Elon Musk, CEO of Tesla and SpaceX, recently tweeted:
"AI will be the best or worst thing ever for humanity, so let's get it right."
For years, only academics, technologists and science fiction writers talked about artificial intelligence (AI). It was the stuff of research, engineering and fantasy. But, especially in the last five years as computers have become increasingly powerful, invisible, connected to vast amounts of data and embedded in the daily lives of millions, AI has quickly become an indispensable part of the lives of consumers and companies alike, and it is not going away.
Apple's Siri, Amazon's recommendations, Facebook's newsfeed and Gmail's filters all use AI to gather and analyze vast amounts of human speech, social media data and search queries to mimic the best listener, friend, news organization or assistant you could possibly imagine. Insurance companies use AI to set rates, universities use it to admit students and doctors use it to diagnose patients.
In truth, AI is all of these things: computer code, big data, new products, marketing campaigns and consumer expectations.
But AI is also always about people and judgment.
There is no such thing as a purely objective or neutral AI that doesn't, in some way, require or make assumptions about people. It's the people whose behaviors and opinions are surveyed, surveilled and captured in the large databases that algorithms analyze. It's the engineers who write the rules and tests that make one AI seem better than another. It's the companies that build their business models on controversial applications of AI; there is no escaping the fact that it is now more important than ever to consider the human ethics of artificial intelligence.
Consider these examples:
* HP created cameras with AI-driven facial recognition systems, but their reliance on test cases that only considered people with white skin meant they failed to see people with dark skin and were labeled "racist" in the mainstream press.
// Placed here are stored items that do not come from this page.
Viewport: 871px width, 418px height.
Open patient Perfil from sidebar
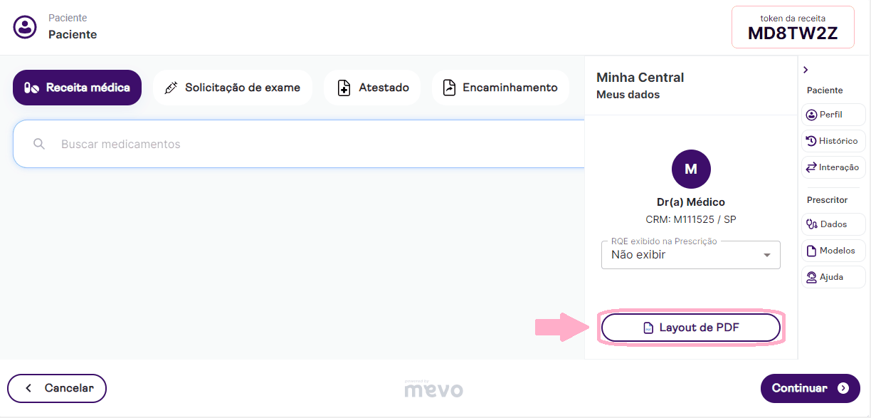tap(833, 115)
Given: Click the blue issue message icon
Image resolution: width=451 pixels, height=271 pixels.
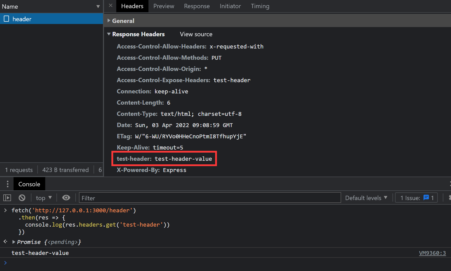Looking at the screenshot, I should (426, 198).
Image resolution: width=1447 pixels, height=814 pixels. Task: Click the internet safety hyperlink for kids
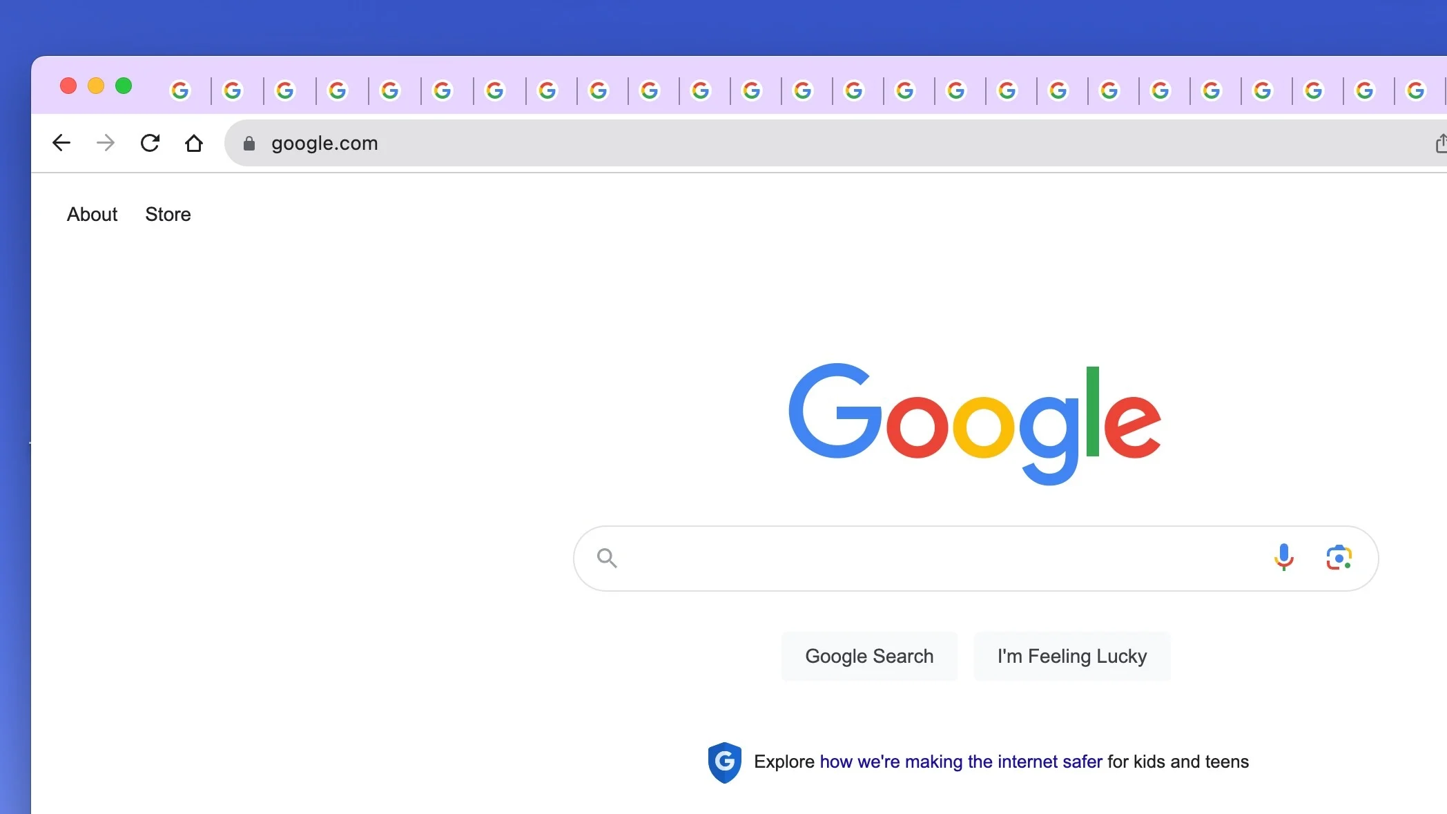pyautogui.click(x=960, y=762)
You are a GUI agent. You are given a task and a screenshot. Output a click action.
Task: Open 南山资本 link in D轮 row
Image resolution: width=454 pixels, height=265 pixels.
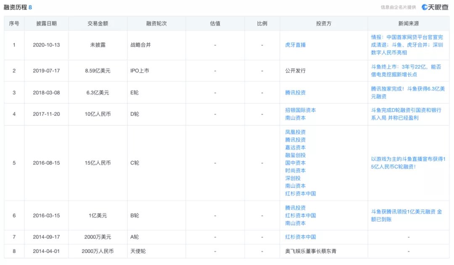[x=296, y=118]
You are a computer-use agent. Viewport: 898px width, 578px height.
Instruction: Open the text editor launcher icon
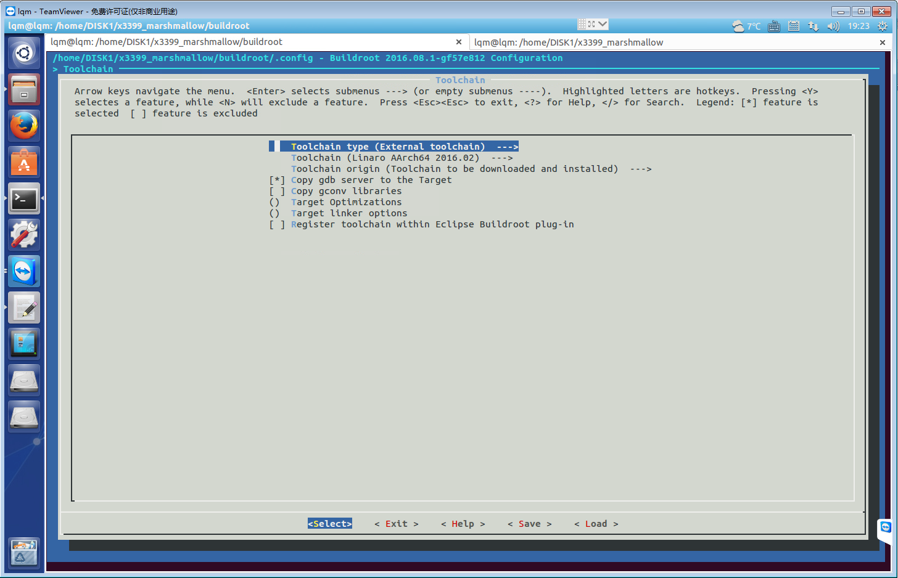coord(24,307)
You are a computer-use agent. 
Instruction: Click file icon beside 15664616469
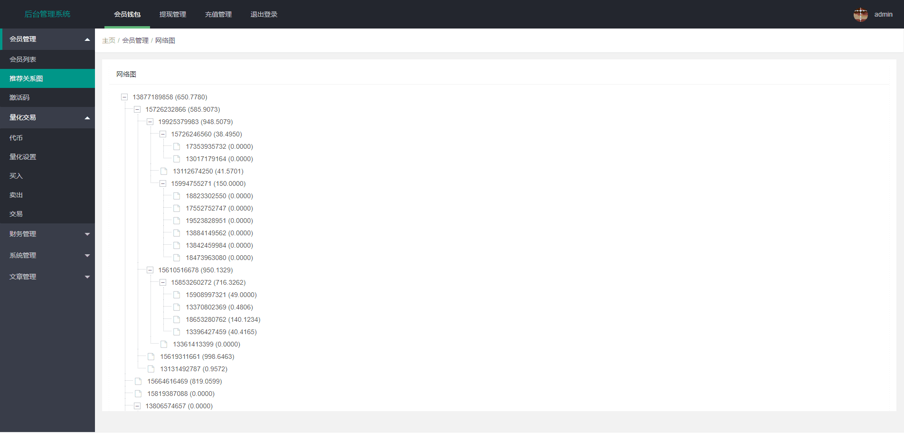tap(138, 381)
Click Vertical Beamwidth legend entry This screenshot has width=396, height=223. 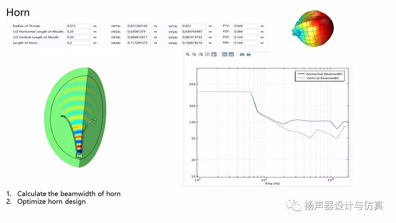tap(322, 78)
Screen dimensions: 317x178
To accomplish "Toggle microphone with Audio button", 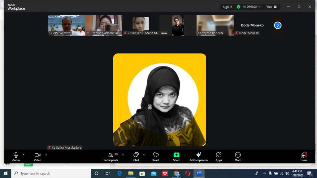I will coord(16,156).
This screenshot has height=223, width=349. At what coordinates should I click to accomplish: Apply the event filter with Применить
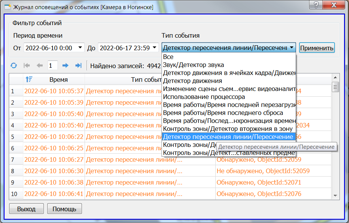pos(317,47)
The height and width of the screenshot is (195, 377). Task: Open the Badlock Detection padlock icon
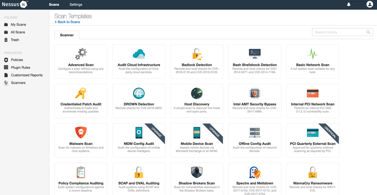pos(197,54)
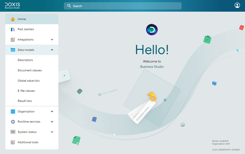
Task: Click the Additional tools grid icon
Action: [x=13, y=142]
* Google attempted to use AI to encourage more civil online conversations but fell flat after its algorithms mistook all instances of profanity for hate speech, mislabeling supportive comments like "you're the f@%king best!" for bullying speech that needed to be automatically censored.
In each case, the companies used biased or mistaken databases to build and test their AI-driven products, creating technologies that only worked for white people or misunderstood the meaning of profanity.